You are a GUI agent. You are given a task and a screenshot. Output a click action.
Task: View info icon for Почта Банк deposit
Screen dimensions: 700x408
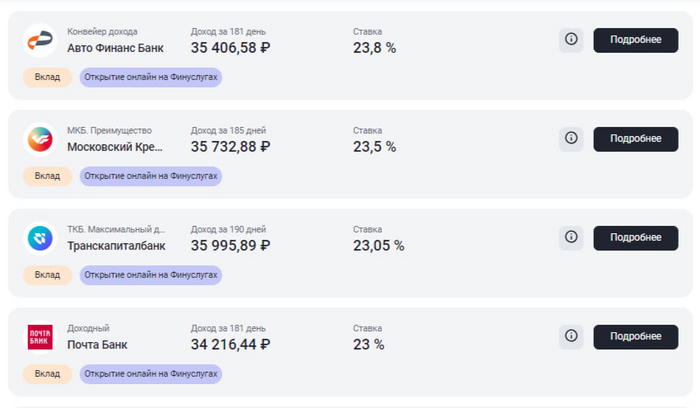571,336
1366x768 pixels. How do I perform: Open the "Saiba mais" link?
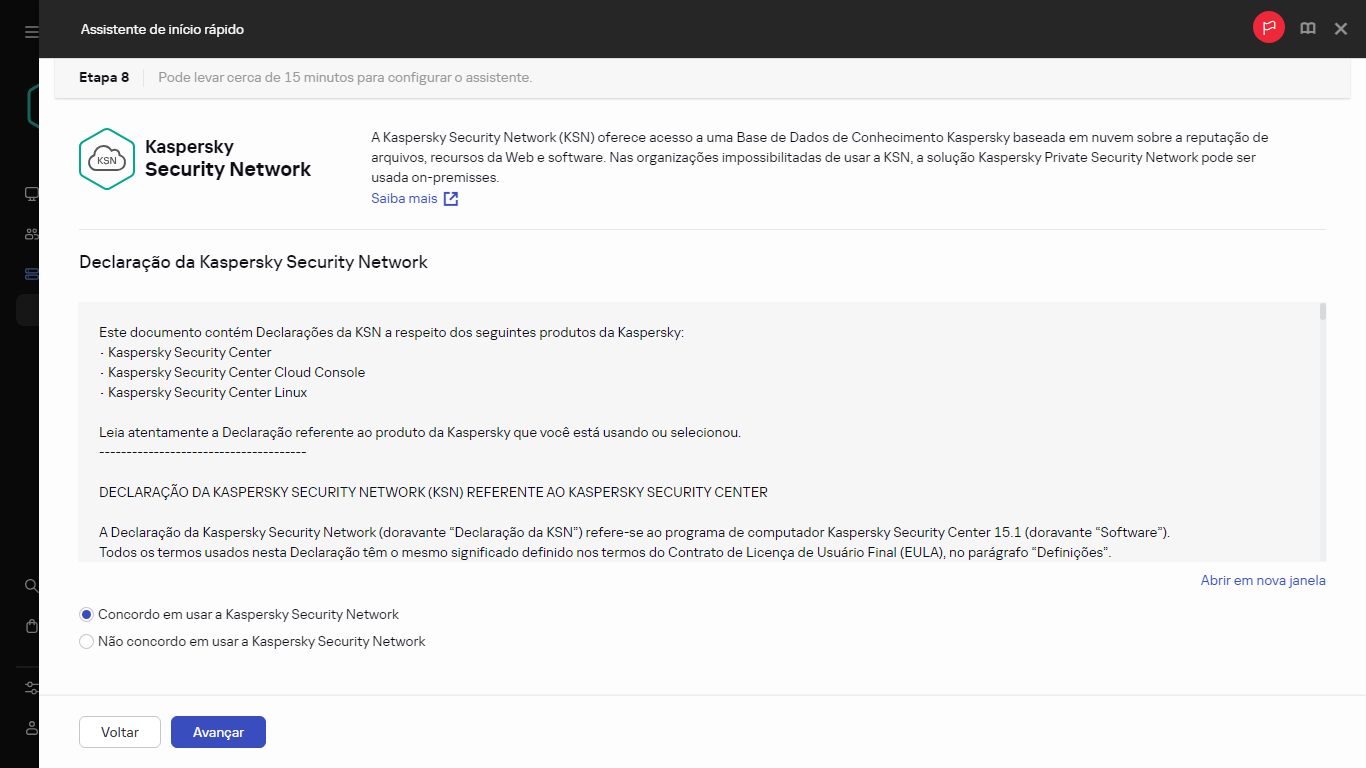405,198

Exercise objective: What is needed here is an exact repetition of the listing above, pictures excluded.

Solution for this task:
You are a GUI agent. You are given a task and a screenshot. Output a click action.
Task: View info icon for Почта Банк deposit
Screen dimensions: 700x408
571,336
1366x768 pixels. How do I perform: Open the "Saiba mais" link?
405,198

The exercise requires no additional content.